The time limit was one of the most controversial — and crucial — features of the 1996 law that overhauled welfare. The law prohibits states from using federal TANF funds to assist most families for more than 60 months. Otherwise, states have wide latitude in setting policies. They may use the 60-month time limit or set a shorter one of their own. If they wish, they may establish differen t policies for families than for single adults.
Although no one is talking about time limits for Medicaid, Republican governors are lobbying for the flexibility of a Medicaid block grant system and pointing to welfare as a model.
“We know from more than a decade of experience with welfare reform that switching from open-ended entitlements to block grants pushes both individuals and states to behave more responsibly,” Florida Gov. Rick Scott wrote in an editorial earlier this year.
The TANF system is believed by many to have saved governments a considerable amount of money. Nationwide, the average monthly number of welfare recipients fell from 12.8 million prior to the enactment of TANF to 4.4 million by September 2010, a decrease of more than two-thirds, according to NASBO.
A recent editorial by Peter Ferrara of the Carleson Center for Public Policy and Phil Kerpen of Americans for Prosperity claimed that in real dollars, total federal and state spending on welfare dropped 31 percent from 1995 to 2006. They called block-granting welfare “wildly successful” and argued that applying block grants to Medicaid “portends huge potential gains for taxpayers and the poor.”
Welfare advocates warn, however, that the TANF experience should raise red flags to those who want to make Medicaid into a block grant. They say the reason government is saving money is because families who need help are not being served.
The Center on Budget and Policy Priorities says that before TANF, the federal government and states were helping 75 out of every 100 families with children who lived in poverty. That number, the center says, dropped to 28 families for every 100 in poverty in 2008-09. In seven states, according to the center, TANF served fewer than 10 families for every 100 in poverty.
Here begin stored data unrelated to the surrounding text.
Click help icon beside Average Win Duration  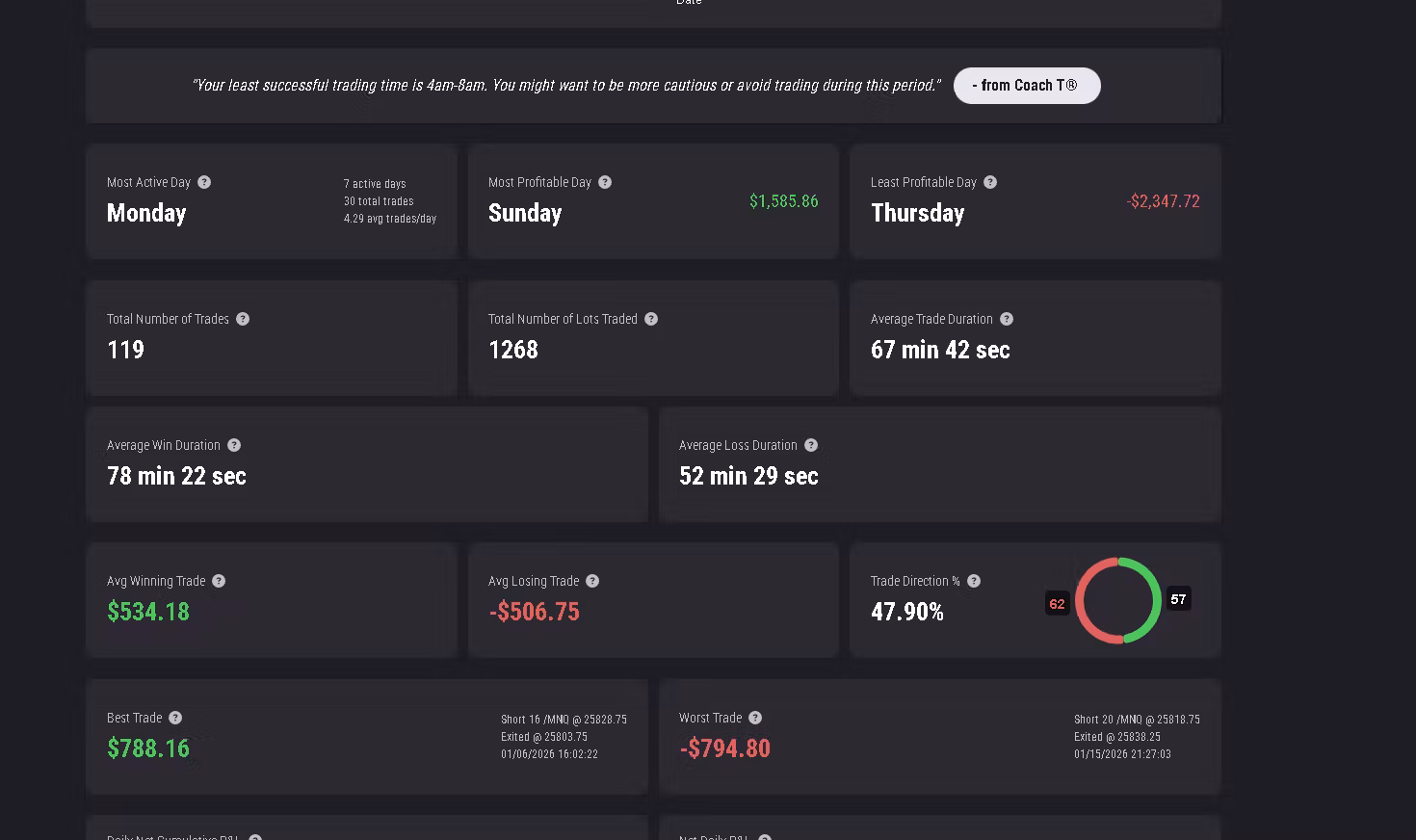click(x=234, y=445)
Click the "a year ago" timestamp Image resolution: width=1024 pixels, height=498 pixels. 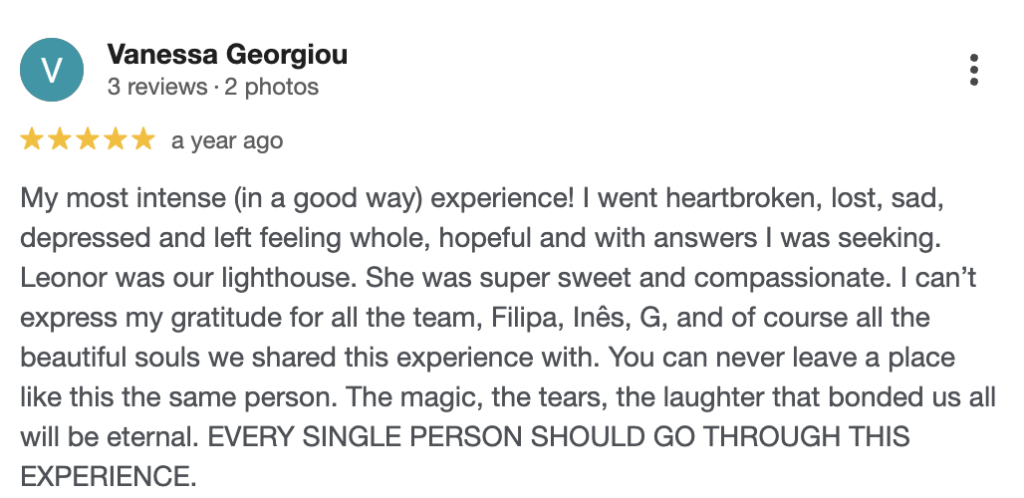click(227, 141)
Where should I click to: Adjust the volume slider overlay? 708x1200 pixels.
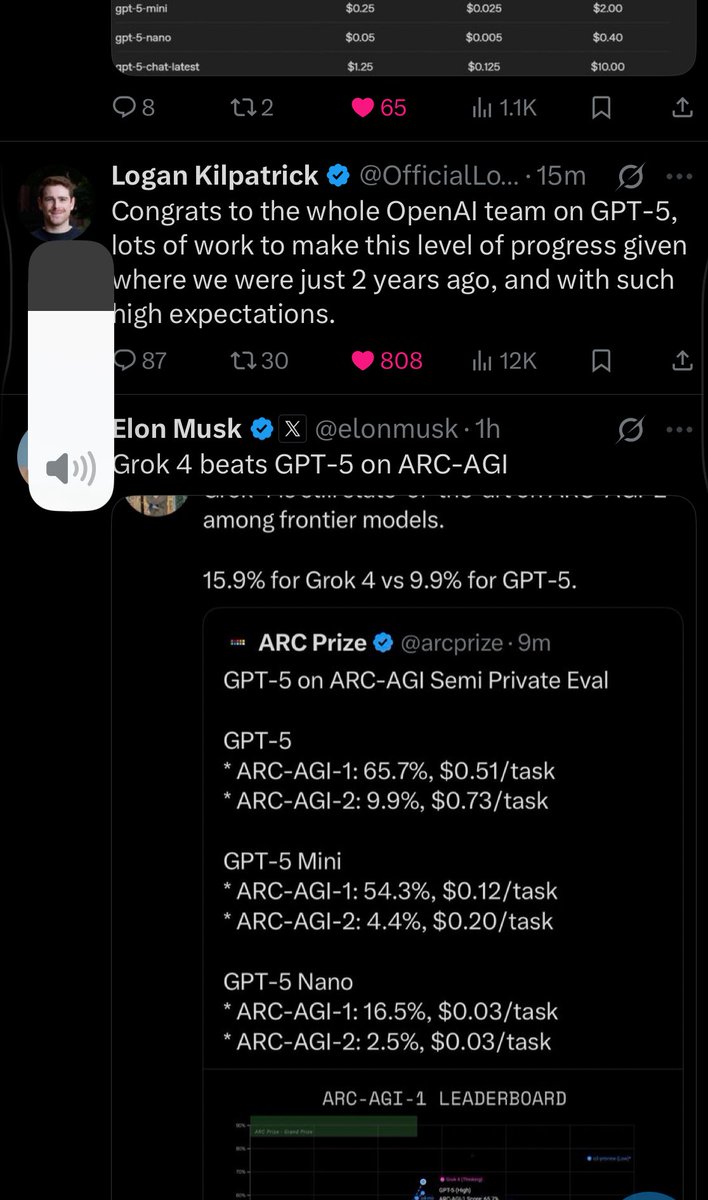[x=70, y=375]
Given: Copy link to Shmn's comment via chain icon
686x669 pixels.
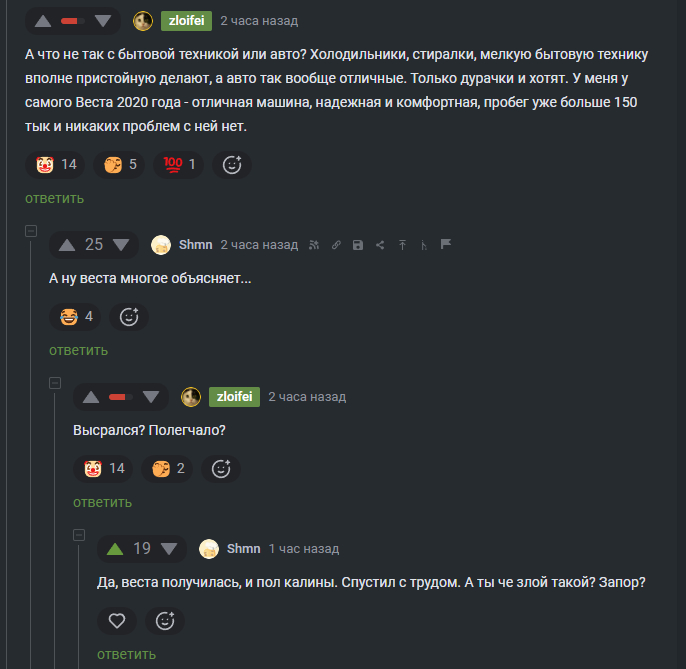Looking at the screenshot, I should coord(336,245).
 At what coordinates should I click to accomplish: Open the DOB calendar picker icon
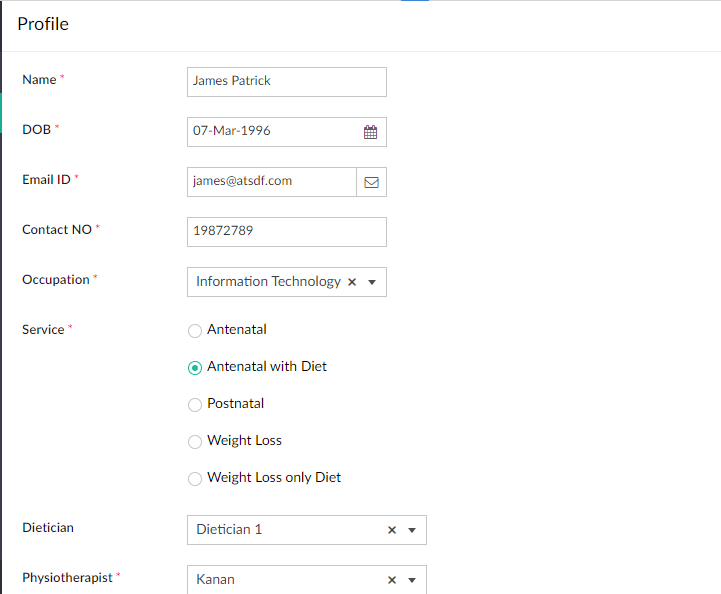pos(370,132)
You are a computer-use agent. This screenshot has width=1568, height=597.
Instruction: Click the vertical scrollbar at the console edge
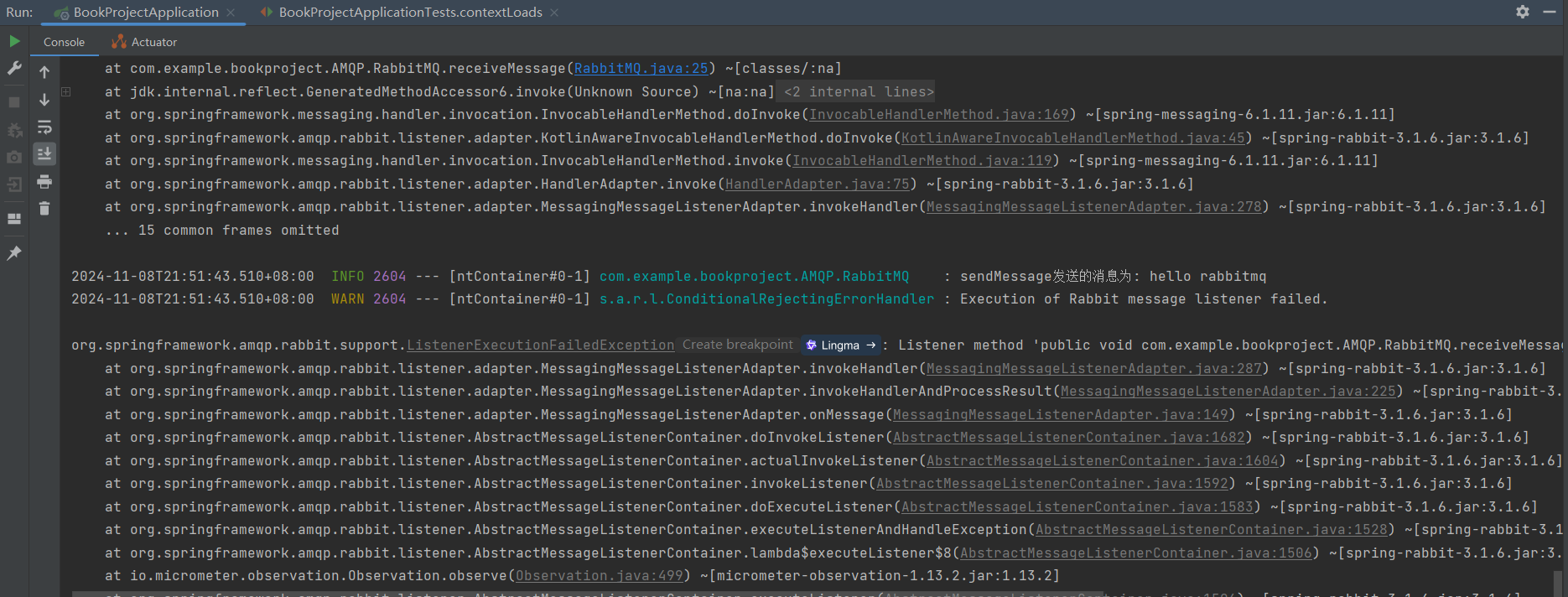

Tad DeHaven, a budget analyst at the libertarian Cato Institute, thinks that TANF is evidence that all responsibility for anti-poverty programs should be handed to the states. He notes that California, which offers more generous benefits than most other states, has seen its TANF rolls increase by almost 25 percent since the recent recession started. Michigan and Rhode Island, which have seen a respective 2 percent increase and 10 percent decrease in their welfare rolls, offer less generous TANF benefits.
For DeHaven, block grants really aren’t the issue. “The federal government,” he argues, “should get out of welfare entirely and let states and charities address their particular issues within their own states — without federal funds.”
Meanwhile, in Oregon, anti-poverty advocates are glad the 60-month limit survived but worry that all the attention on that debate overshadows other welfare cuts. For example, Oregon eliminated a second year of funding for a program that helps newly employed families with other expenses, such as gas to get to work or paying for a work uniform. The state would have to find $1.45 million to restore funding for the second year. And a scholarship program to help single moms pay for a post-secondary degree was closed, saving the state $1.5 million, although those who are already enrolle d will be able to continue with their education.
“It’s going to be a rough two years for those who continue to struggle with the effects of a faltering economy,” says Jessica Chanay, deputy director of Partners for a Hunger-Free Oregon. “We’ll continue to advocate during the interim to get additional dollars back into TANF before the biennium ends.”